Regarding the Resolver, as I mentioned in the last post, it required a different approach, since regular JvYAML uses regular expressions to recognize implicit tags. Since that approach isn’t good with byte arrays, I decided to use Ragel to generate a recognizer. That approach was very successful. As soon as I got that working it was the obvious approach. Ragel is good. Ragel is great. Ragel is wonderful. I will use the same approach for regular JvYAML to get away from all those Java regexps.

So, next step will be to do the same conversion of the emitter. Of course, at that point performance isn’t that important. It’s more about memory usage and the need to get away from another external dependency in JRuby.

Announcing JvYAMLb, a fork

The conversion to using byte-arrays as the basis of our String work in JRuby has led me to realize that JvYAML just doesn’t cut it anymore. The performance wasn’t good to begin with, and it’s even worse having to convert EVERY SINGLE STRING read into bytes. That’s no good. As an example why something needs to be done I’m going to describe the transformations that happen to data in JRuby if executing this code:

YAML.load_file "gems.yml"

First, the file is opened, and wrapped inside a RandomAccessFile. Then data is read from it by YAML. Reading will proceed like this:
1. Bytes are read through the RAF, hopefully in chunks.
2. Those bytes are wrapped in a RubyString so they can be returned from the IO#read method.
3. An IOReader wraps that RubyIO object, gets the RubyString and converts it from bytes into a String, and this String gets converted into a char array.
4. That char array is returned to the YAML Scanner.
5. The chars from the char array is collected in a StringBuffer, and saved in various Strings as token values.
6. The parser, resolver and constructor work on these Strings in various ways.
7. The JRubyConstructor takes these Strings and creates RubyString objects from them and in the process converting the String back to a byte array.

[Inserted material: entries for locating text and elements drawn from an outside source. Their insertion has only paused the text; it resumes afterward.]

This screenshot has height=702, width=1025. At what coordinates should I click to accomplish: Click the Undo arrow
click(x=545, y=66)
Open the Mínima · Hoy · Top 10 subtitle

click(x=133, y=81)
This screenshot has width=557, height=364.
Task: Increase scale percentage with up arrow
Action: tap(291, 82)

Is there any doubt that this process is slow? Well, it hasn’t been that big of a problem until now, since we are doing so well on performance in other parts of the system.

So, the radical decision is to rewrite JvYAML, making it more SYCK-compliant, working with InputStreams and byte-arrays, and in the process get away from several of the steps above. So that’s what I’m going to do. I hereby create JvYAMLb. It will only be a part of the JRuby codebase, but it will be reasonably separate, so it can be extracted for other purposes. I will not stop work on regular JvYAML, but will maintain both projects.

Since the objective of this new project is blazing speed, I will post some numbers on this now and again. But first I will show you the speed of the regular system. JvYAML’s Scanner can scan an old gem source index (about 3.5MB) of 435654 tokens in about 1654ms. This is the baseline I’m going to use to test performance, and I’ll post more on this as soon as the byte-based Scanner is ready to try out.